*SUPPLIED INFORMATION*
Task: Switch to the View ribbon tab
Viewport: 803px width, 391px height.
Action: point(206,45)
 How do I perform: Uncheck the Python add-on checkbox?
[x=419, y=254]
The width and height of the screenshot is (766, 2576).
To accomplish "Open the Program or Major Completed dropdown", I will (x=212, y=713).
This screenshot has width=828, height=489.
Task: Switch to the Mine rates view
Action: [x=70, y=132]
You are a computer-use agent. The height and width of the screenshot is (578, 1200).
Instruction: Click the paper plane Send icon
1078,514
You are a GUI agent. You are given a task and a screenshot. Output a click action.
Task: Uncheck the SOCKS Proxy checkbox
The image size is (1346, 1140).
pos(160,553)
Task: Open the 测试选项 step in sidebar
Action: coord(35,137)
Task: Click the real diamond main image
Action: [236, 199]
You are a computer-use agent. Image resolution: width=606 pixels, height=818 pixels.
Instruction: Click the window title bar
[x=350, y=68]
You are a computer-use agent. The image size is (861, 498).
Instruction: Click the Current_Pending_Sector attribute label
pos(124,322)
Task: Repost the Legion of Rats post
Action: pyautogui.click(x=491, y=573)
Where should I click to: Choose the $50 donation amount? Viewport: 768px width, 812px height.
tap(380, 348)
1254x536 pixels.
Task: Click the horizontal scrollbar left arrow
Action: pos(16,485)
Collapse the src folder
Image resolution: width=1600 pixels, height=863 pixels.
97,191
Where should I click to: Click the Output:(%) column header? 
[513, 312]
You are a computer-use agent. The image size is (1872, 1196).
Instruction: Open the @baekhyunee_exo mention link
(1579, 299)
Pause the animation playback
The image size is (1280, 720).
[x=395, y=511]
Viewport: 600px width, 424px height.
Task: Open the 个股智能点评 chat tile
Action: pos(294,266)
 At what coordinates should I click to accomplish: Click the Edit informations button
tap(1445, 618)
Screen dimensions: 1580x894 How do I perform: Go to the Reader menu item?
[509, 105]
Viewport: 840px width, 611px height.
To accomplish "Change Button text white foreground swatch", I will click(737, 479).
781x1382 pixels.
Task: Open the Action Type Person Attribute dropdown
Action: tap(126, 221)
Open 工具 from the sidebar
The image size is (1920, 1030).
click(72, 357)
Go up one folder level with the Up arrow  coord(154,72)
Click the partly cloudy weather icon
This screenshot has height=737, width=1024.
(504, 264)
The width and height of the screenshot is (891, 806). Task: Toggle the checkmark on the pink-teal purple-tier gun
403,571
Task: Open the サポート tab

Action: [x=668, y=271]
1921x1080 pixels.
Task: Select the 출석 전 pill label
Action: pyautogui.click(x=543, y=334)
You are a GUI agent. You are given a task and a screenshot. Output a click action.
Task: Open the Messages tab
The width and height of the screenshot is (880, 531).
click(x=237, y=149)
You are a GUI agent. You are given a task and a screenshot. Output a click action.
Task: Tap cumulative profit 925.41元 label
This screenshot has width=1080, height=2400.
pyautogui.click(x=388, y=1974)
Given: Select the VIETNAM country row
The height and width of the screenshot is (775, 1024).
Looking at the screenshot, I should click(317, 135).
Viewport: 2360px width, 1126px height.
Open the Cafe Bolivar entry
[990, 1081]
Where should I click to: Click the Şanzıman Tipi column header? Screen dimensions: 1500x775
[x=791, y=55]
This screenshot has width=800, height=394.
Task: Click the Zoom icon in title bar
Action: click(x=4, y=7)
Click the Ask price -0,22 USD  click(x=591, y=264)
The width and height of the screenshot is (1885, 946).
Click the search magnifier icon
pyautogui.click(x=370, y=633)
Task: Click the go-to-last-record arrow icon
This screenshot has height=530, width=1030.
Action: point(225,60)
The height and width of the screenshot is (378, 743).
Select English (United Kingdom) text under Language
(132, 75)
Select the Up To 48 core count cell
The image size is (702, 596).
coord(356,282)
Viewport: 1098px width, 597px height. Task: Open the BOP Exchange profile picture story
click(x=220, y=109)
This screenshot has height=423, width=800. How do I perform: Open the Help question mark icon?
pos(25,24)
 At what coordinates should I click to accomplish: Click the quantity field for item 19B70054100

*WHAT THE TASK REQUIRES*
Pick out the lines above that hold the string "agent" and show them.

*TASK RESPONSE*
You are a computer-use agent. The height and width of the screenshot is (578, 1200).
You are a GUI agent. You are given a task and a screenshot. Output a click action.
You are a computer-use agent. Image resolution: width=606 pixels, height=818 pixels.
You are a computer-use agent. The image size is (861, 498).
You are a computer-use agent. The image size is (1872, 1196).
You are a GUI agent. You are given a task and a screenshot. Output a click action.
You are a GUI agent. You are given a task and a screenshot. Output a click action.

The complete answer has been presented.